Однако внутри ему открылся сущий рай.
Вверх, сколько хватало глаз, бежали эскалаторы, плотно заставленные людьми. Им навстречу, под тихую музыку, похожую на лепет невидимых фонтанов, съезжали счастливцы, успевшие отовариться. Сетчатые тележки, доверху набитые свертками и пакетами, говорили сами за себя. «Нашим рассказать – не поверят», – от ярусов, уходивших в небо, кружилась голова.
Эскалатор неожиданно кончился. Из-под ног порскнули разноцветные стрелки: красные, зеленые, синие – точь-в-точь как на штабных картах. Он – офицер, отвечающий за привязку к местности, – топтался, путаясь в населенных пунктах, гадая, в какую сторону идти.
«Да что я, право слово! Как штабная крыса. – Решил: – Вперед, а там посмотрим».
Не встретив сопротивления со стороны беспорядочно отступающего противника, его танк Т-34 вырвался на оперативный простор. Местное население встречало воинов-освободителей. Бледные, обескровленные долгой оккупацией люди стояли за стеклянными витринами. Некоторые без рук, а то и без головы.
Медленно поводя башенным орудием, боевая машина сворачивала направо. «Глуши мотор!» – он успел крикнуть своему механику.

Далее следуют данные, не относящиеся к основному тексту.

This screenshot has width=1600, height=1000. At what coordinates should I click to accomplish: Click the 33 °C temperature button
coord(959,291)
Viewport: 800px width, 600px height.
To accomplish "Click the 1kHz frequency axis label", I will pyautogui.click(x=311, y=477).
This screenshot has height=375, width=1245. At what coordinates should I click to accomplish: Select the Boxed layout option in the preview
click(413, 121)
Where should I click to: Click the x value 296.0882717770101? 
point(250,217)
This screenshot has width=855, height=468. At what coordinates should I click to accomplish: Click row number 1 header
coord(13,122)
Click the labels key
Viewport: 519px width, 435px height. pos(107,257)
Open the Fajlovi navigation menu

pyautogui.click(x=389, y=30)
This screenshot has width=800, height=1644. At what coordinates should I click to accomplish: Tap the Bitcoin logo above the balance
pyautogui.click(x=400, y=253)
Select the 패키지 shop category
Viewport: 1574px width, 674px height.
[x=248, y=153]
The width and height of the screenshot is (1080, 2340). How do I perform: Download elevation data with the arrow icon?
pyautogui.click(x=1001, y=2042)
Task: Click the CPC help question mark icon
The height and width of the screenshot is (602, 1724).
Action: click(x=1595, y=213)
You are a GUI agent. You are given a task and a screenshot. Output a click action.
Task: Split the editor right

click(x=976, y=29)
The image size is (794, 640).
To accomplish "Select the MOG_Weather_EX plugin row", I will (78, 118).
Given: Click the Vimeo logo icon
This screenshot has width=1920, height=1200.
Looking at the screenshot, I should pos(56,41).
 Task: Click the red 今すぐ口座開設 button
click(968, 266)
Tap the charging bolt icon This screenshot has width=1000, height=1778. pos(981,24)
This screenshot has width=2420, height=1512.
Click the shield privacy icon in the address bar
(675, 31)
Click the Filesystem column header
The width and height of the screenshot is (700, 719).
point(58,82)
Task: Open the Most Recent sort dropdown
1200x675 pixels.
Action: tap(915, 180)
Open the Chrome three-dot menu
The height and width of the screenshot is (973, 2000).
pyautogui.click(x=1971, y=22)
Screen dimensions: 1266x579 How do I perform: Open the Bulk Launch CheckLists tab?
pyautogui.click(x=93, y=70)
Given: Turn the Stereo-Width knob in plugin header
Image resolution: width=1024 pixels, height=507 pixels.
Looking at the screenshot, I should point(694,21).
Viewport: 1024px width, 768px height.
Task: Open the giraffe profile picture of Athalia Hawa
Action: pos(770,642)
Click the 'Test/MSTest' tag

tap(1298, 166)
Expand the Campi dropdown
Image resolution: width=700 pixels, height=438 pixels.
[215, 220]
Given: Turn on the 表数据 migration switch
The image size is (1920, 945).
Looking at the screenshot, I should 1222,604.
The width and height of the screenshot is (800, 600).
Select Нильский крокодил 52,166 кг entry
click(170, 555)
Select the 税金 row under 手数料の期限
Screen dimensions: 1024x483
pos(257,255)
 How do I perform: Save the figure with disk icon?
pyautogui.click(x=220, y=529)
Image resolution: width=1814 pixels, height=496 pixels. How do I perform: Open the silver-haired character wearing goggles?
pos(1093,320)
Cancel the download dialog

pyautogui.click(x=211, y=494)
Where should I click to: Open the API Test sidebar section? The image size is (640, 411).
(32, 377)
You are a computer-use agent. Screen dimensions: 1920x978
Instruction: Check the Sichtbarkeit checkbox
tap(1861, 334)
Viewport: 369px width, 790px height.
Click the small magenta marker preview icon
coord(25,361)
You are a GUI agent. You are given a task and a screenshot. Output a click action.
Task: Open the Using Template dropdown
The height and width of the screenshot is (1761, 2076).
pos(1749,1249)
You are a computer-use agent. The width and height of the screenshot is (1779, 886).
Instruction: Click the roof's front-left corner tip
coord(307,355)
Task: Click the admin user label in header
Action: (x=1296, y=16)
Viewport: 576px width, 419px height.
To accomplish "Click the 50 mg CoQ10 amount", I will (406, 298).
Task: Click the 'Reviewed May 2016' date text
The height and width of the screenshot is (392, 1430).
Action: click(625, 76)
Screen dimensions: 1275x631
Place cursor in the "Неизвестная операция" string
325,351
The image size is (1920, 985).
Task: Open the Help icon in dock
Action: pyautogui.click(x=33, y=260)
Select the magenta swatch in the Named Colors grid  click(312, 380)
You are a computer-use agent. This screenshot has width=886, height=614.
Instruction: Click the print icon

Танк замер напротив отдела шуб.
Женщина лет сорока крутилась перед зеркалом, озабоченно оглядывая себя со всех сторон. Продавщицы всплескивали руками. Набираясь решимости, он смотрел сквозь стекло. Скорчив недовольную гримасу, женщина сбросила шубу на руки продавщице и направилась в соседнюю секцию обуви, обдав его ароматом каких-то местных духов.
«Я – победитель, имею право…» – с трудом отжав тяжелый люк, он вылез на танковую броню.
– Чо надо? – продавщица, та, что помоложе, уставилась на его пальто.
– Вали, вали, щас охрану вызову, – растопырив руки, другая двинулась наперерез, оттесняя его к дверям. – Вниз иди, там для вас, там!
– Для нас это для кого? – он сунул руку во внутренний карман.
– Ай! – младшая взвизгнула. Старшая остолбенела.
Он хотел их успокоить: дескать, Советская армия не воюет с женщинами, это вам не дранг нах вестен. Но и красная корочка произвела должное впечатление.
– Дак ты чо, из Совка? – поймав взгляд старшей товарки, младшая осеклась.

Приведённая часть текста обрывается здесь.